My situation is different than yours; we're trying to conceive a second one. Believe it or not, infertility still hurts a bunch the second time around.
I'm not there yet - the being ready to quit - but I'm sort of starting to grasp it. There's just so much in my life I've put on hold or not put as much energy into because we're pursuing a second kid, that I'm starting to get distracted by possibilities like getting into better shape and putting the money towards our new house.
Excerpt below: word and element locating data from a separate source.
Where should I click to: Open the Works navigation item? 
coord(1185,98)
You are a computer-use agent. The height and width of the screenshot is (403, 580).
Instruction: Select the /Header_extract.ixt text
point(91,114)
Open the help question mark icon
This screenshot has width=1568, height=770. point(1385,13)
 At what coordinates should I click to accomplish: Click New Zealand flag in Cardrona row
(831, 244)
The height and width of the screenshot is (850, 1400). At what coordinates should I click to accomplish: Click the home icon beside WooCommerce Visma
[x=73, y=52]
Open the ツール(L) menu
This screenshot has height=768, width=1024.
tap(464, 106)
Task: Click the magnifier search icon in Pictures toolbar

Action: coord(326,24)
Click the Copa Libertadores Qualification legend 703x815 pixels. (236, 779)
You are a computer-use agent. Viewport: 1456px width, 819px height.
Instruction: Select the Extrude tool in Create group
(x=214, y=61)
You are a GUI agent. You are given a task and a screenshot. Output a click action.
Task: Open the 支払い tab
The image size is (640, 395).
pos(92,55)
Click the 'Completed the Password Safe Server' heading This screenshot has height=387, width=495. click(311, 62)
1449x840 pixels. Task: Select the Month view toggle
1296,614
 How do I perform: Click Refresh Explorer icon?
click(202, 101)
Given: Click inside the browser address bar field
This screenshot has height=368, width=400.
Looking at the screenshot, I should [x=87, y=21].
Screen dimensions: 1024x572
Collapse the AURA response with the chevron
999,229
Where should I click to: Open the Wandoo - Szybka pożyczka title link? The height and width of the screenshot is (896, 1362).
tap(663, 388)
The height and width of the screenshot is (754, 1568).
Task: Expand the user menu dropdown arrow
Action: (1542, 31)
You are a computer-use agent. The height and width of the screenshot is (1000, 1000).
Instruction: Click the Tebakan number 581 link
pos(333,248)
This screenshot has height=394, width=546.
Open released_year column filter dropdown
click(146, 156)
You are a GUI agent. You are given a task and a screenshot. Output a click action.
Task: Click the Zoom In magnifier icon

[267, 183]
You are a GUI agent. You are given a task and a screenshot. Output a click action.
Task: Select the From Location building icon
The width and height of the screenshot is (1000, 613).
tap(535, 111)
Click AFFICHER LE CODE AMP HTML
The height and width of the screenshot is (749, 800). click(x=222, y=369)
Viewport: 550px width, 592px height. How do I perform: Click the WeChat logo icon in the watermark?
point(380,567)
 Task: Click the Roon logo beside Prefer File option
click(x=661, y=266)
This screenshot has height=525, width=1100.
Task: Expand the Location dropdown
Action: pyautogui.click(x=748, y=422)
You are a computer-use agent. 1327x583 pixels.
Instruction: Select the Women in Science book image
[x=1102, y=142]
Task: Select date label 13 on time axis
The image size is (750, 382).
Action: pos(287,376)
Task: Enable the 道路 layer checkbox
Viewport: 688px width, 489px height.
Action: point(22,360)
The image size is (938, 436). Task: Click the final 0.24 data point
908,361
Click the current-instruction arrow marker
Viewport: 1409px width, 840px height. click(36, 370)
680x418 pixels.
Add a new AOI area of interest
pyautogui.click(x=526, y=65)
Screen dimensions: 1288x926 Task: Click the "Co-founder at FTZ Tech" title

I don't know that I'll ever stop being jealous of those with multiple kids, or a little hurt when I hear a friend of mine is pregnant for the second time. But I'm starting to vaguely see the light at the end of the tunnel, and it's not about making yourself stop feeling something, it's about starting to feel something else I think.
Wow. We are so alike.
For me I just add that it's always been VERY difficult for me to give up on something I really want. All my life, if I really wanted it, I MADE it happen and prided myself on that fact. Now look where I am... A really religious person would tell me that God's sending me a lesson in humility or some crap like that.